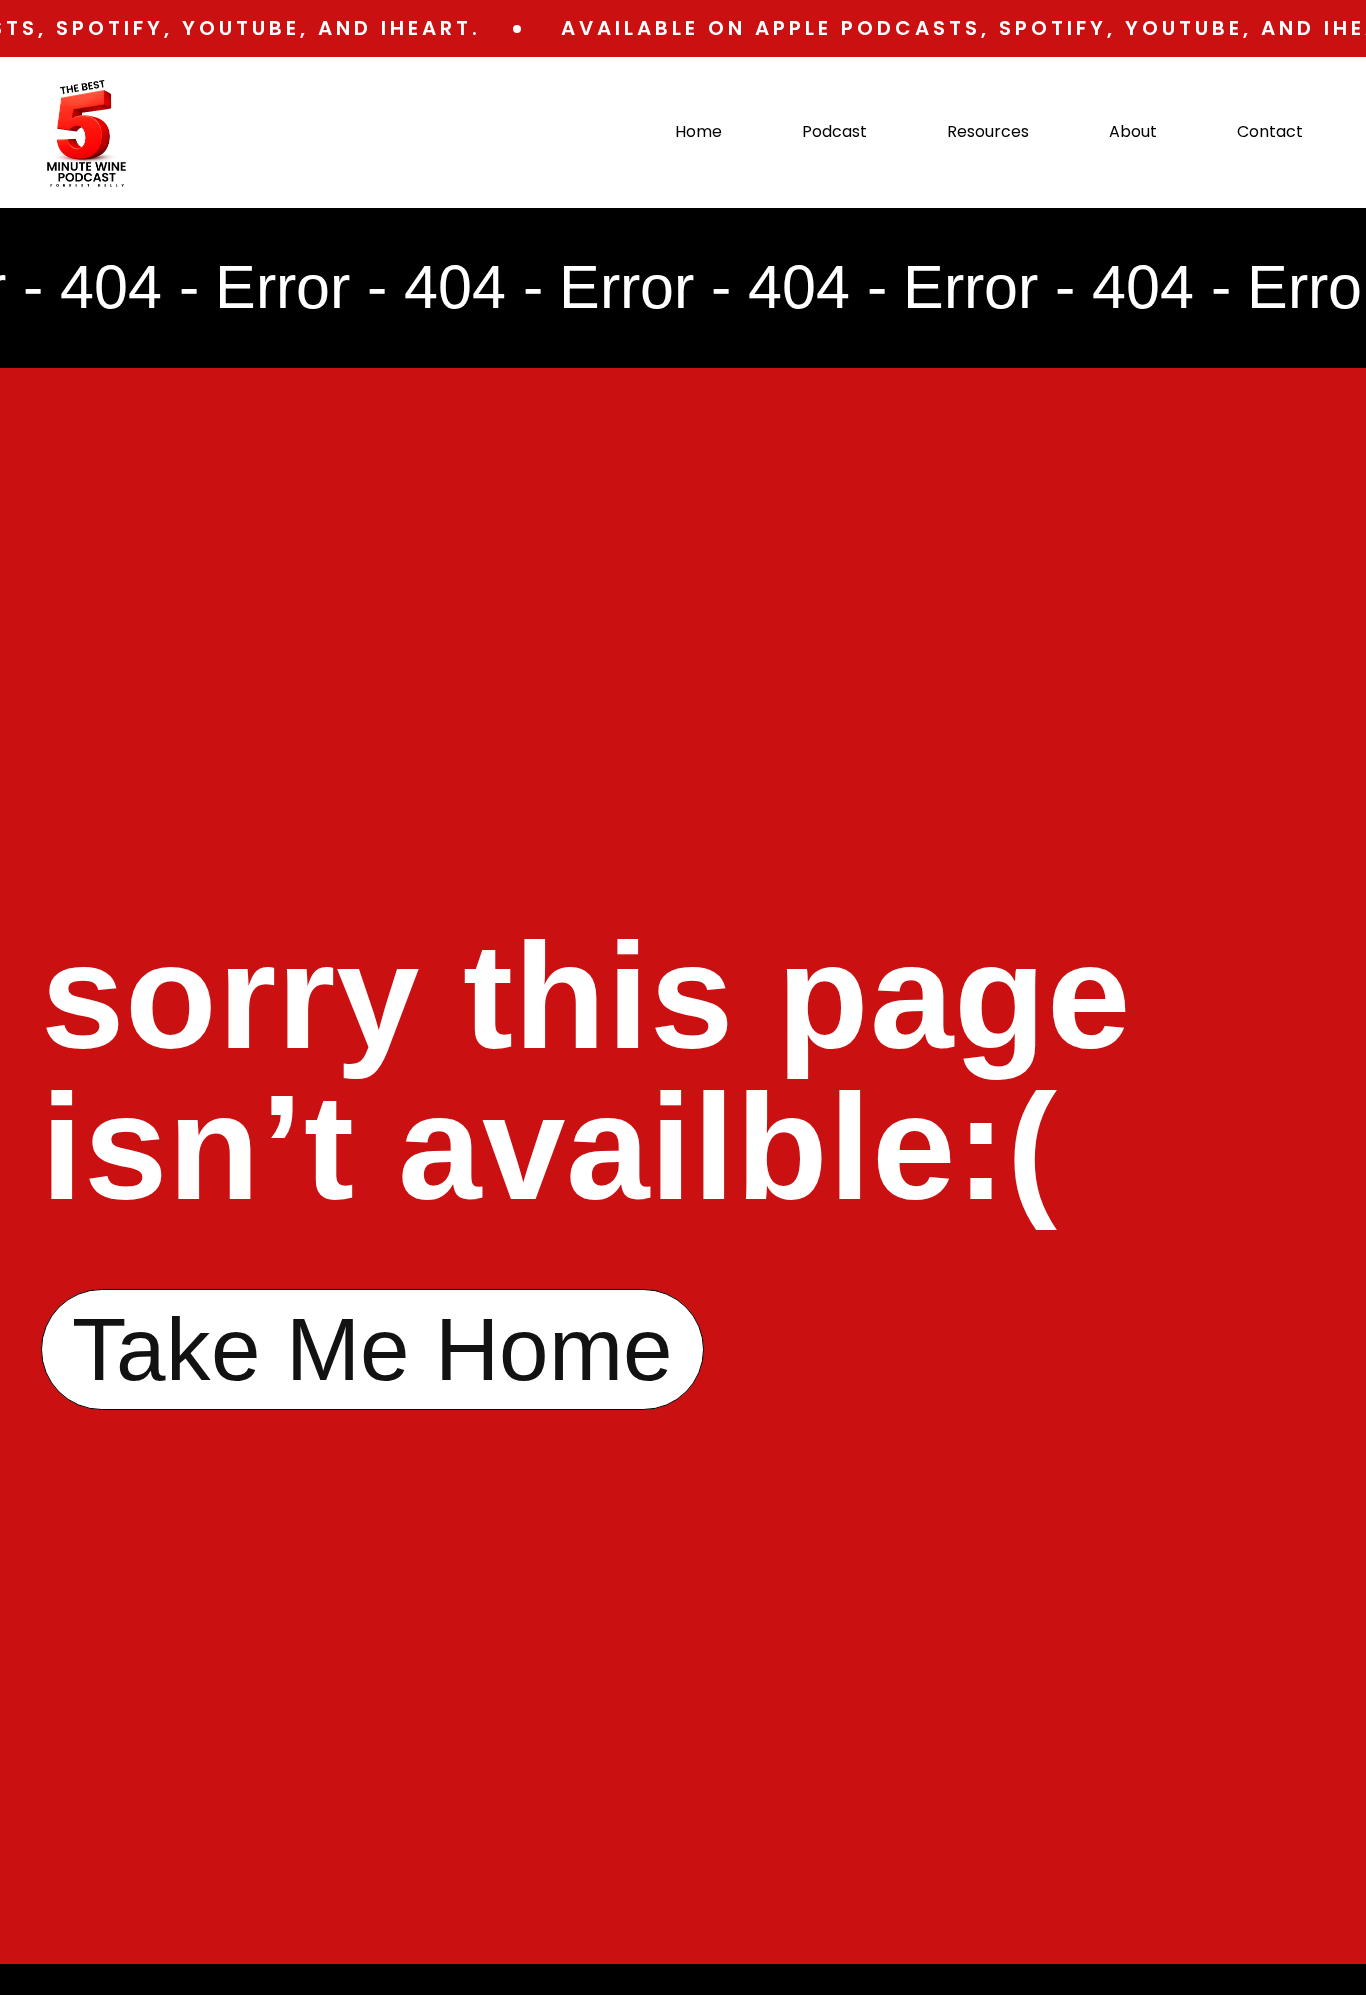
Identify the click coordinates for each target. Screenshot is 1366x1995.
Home (698, 131)
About (1133, 131)
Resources (988, 131)
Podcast (834, 131)
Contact (1270, 131)
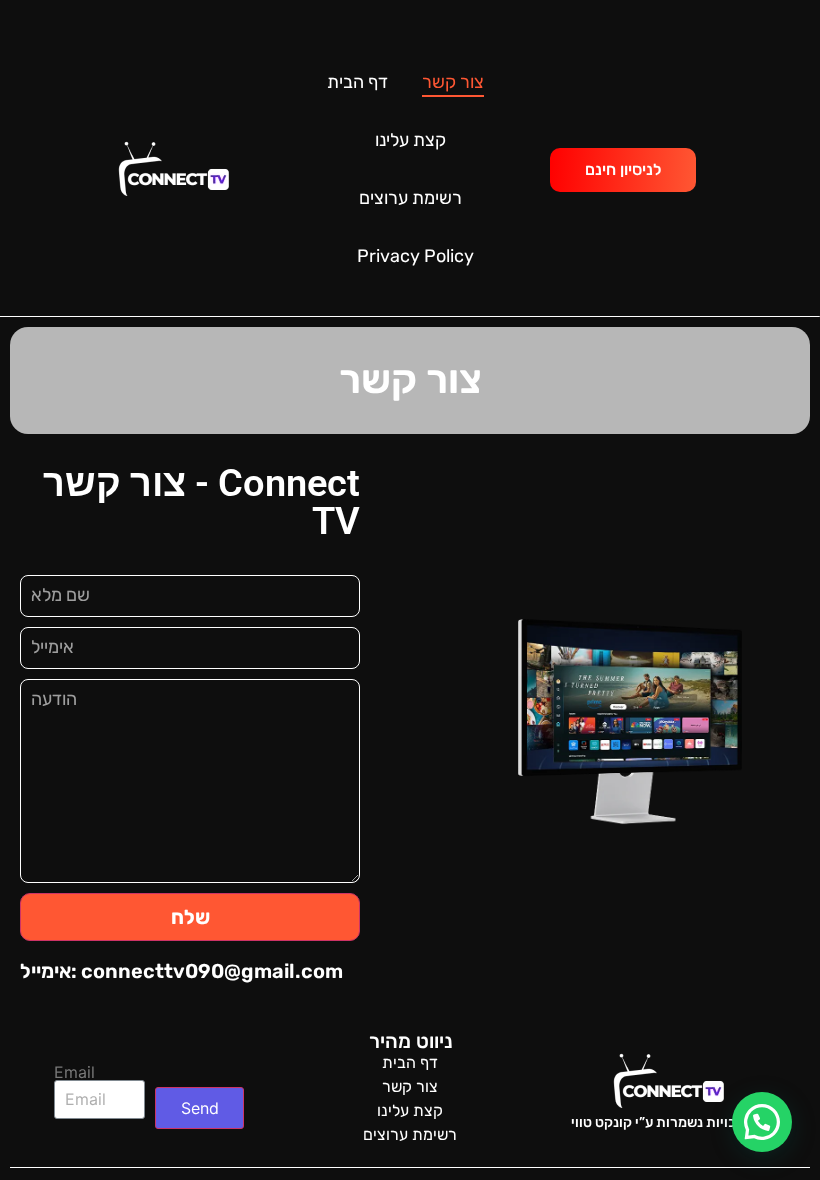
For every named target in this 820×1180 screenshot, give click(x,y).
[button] (762, 1122)
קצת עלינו (410, 140)
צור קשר (453, 82)
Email (74, 1072)
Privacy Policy (415, 256)
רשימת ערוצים (410, 198)
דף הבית (357, 82)
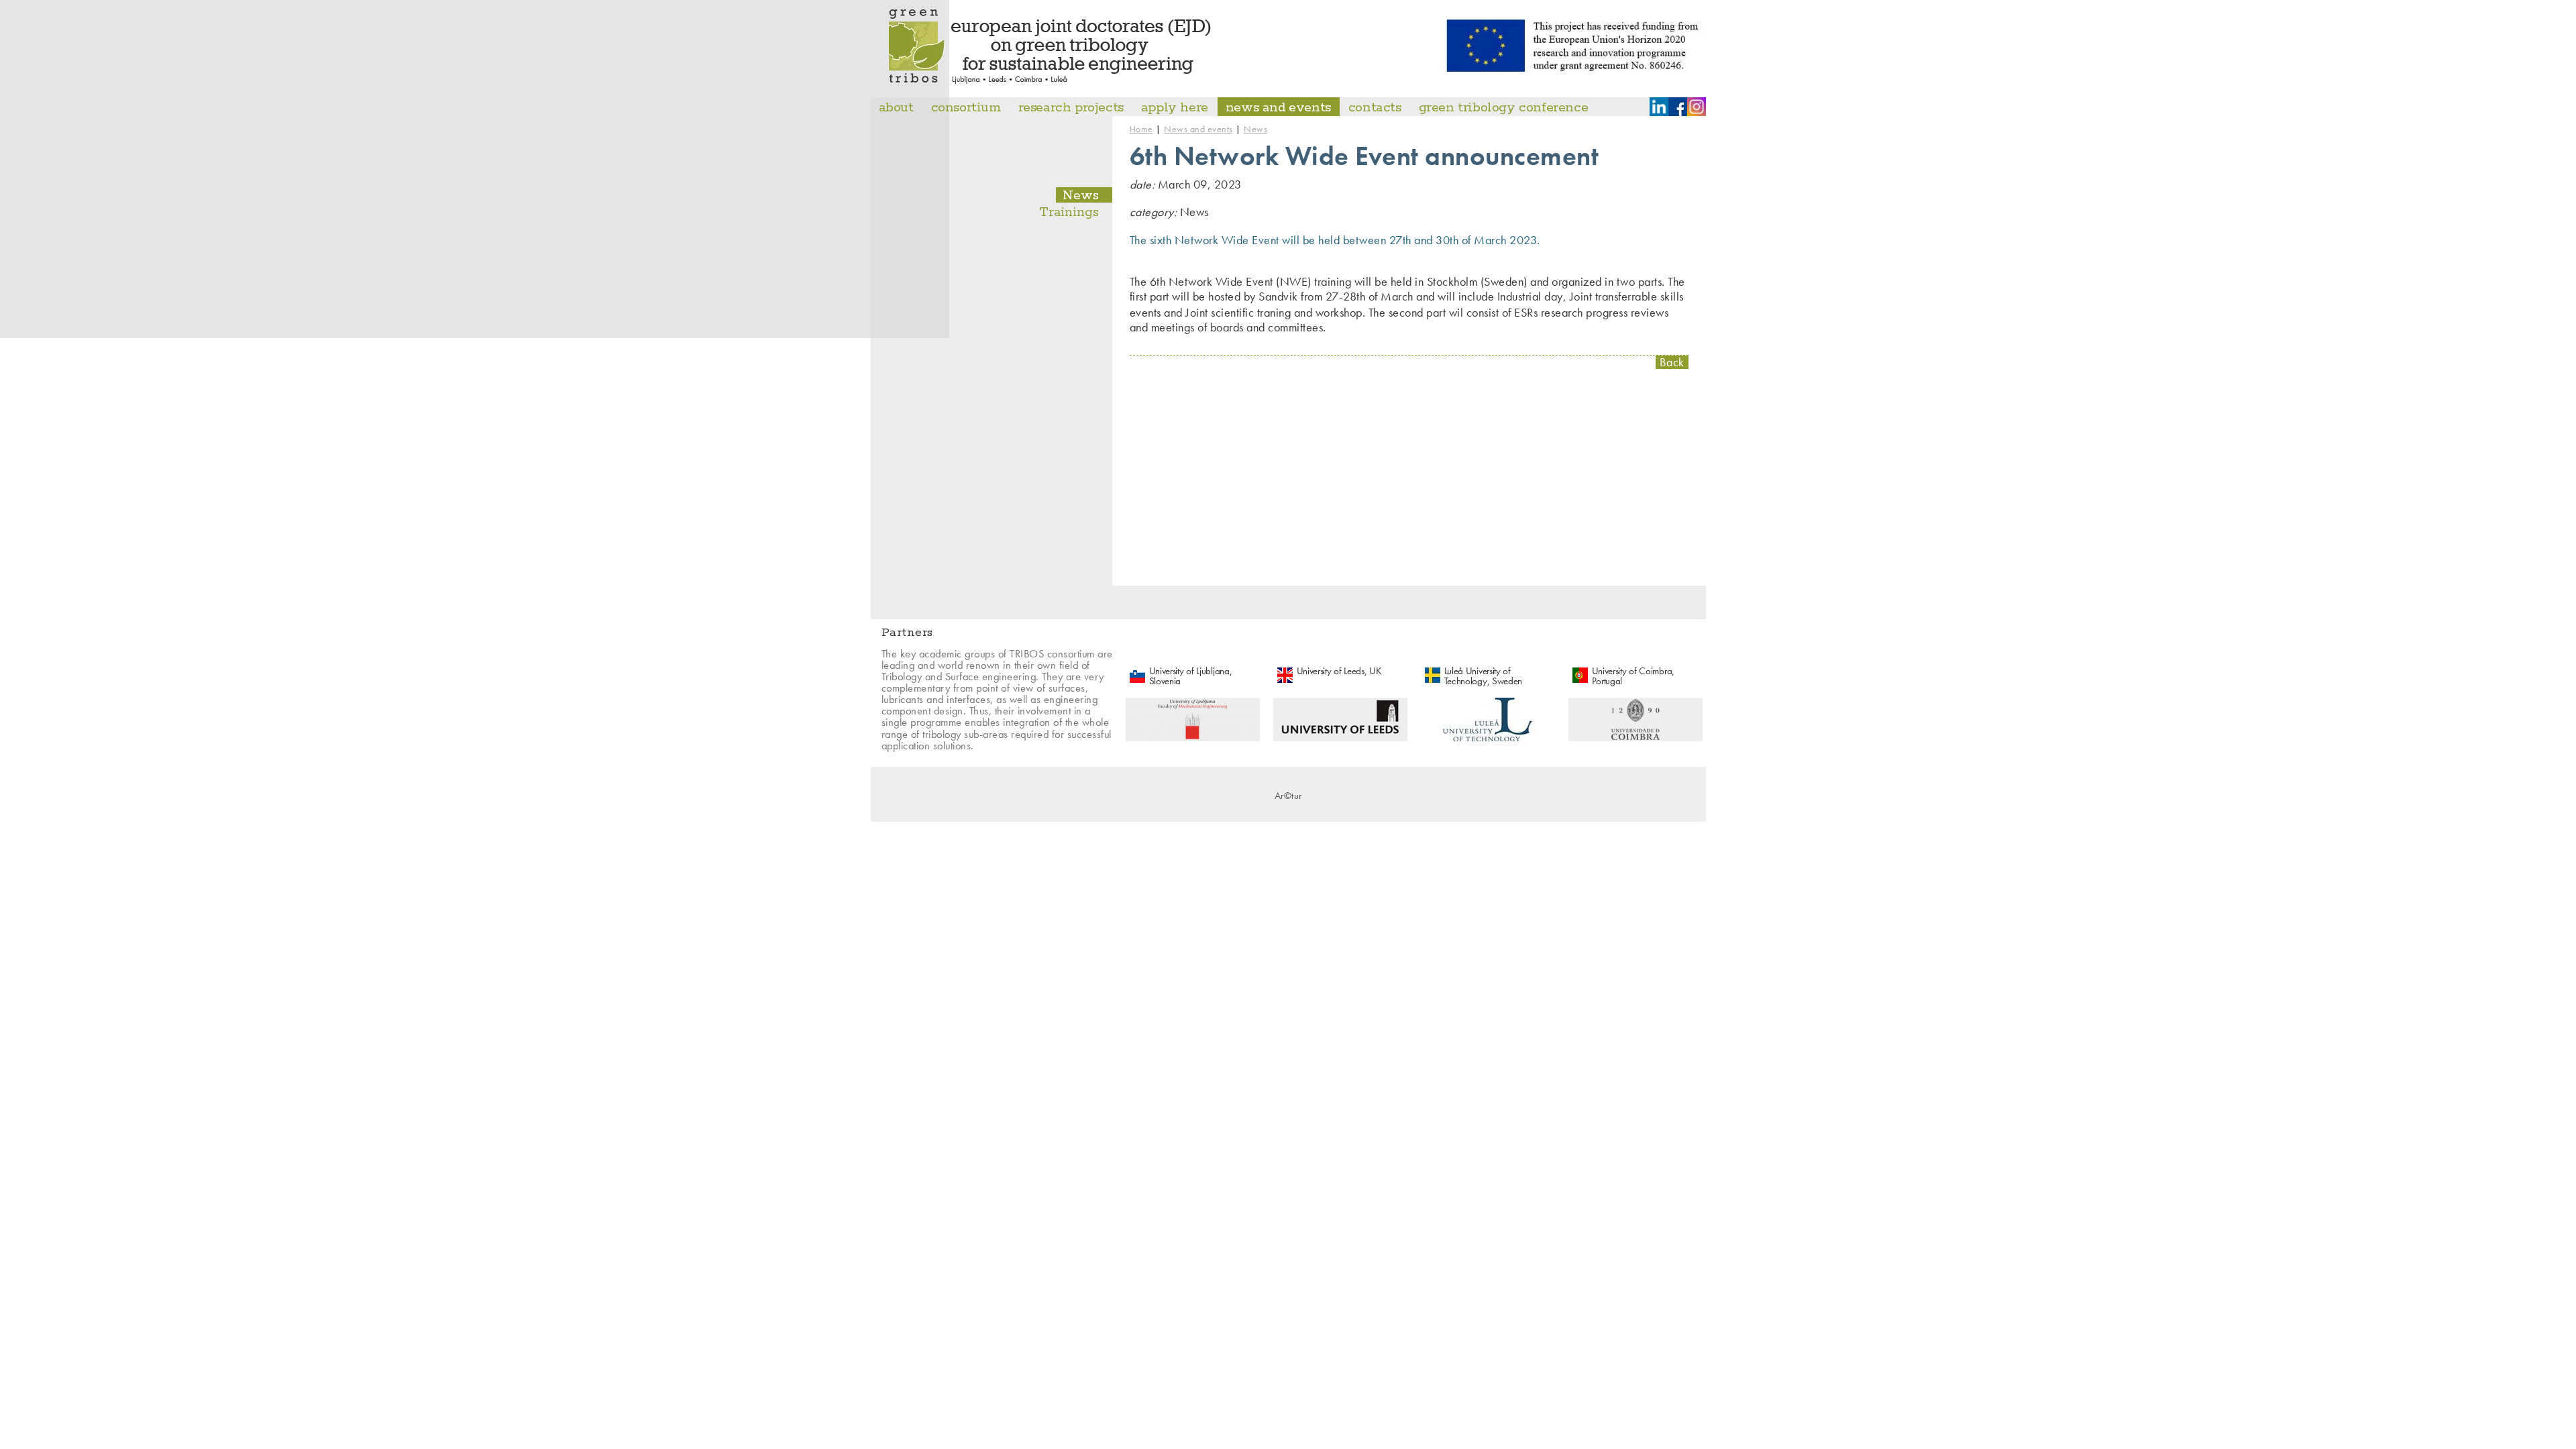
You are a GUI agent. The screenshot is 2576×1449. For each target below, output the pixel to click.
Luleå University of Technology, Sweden (1483, 676)
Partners (907, 632)
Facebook (1677, 106)
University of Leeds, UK (1339, 671)
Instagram (1696, 106)
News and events (1198, 129)
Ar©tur (1288, 795)
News (1255, 129)
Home (1141, 129)
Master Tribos (1050, 46)
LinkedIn (1659, 106)
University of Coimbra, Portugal (1633, 676)
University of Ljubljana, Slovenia (1190, 676)
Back (1672, 363)
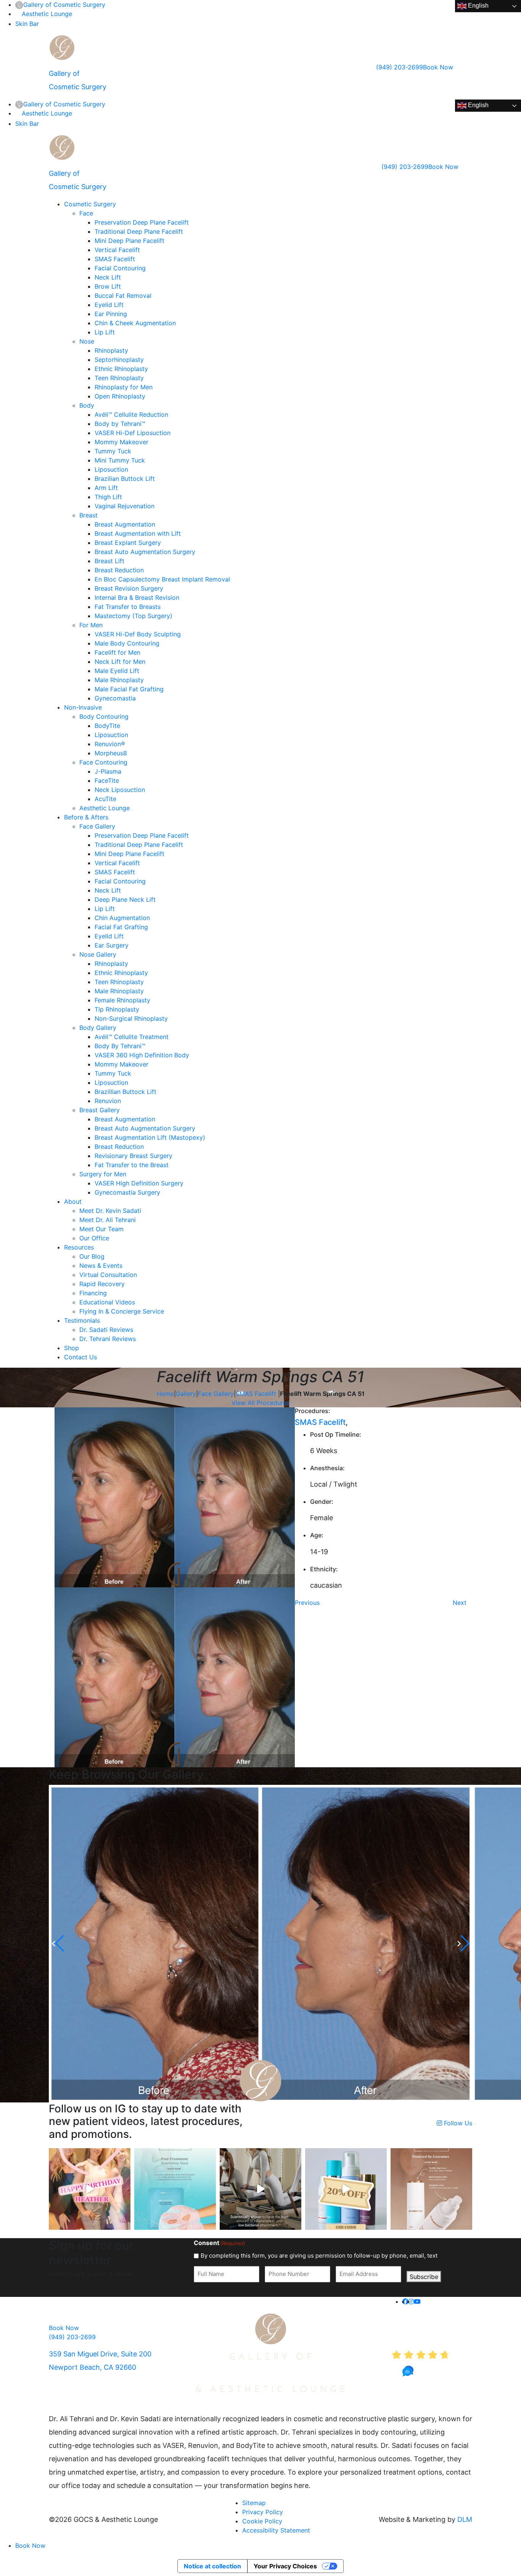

**Problem statement**. Please return the lines from the line with "Home (1141, 129)" through the last line of the data, both included, exactly, and without pictures.

**Output of the task**.
Home (1141, 129)
Master Tribos (1050, 46)
LinkedIn (1659, 106)
University of Coimbra, Portugal (1633, 676)
University of Ljubljana, Slovenia (1190, 676)
Back (1672, 363)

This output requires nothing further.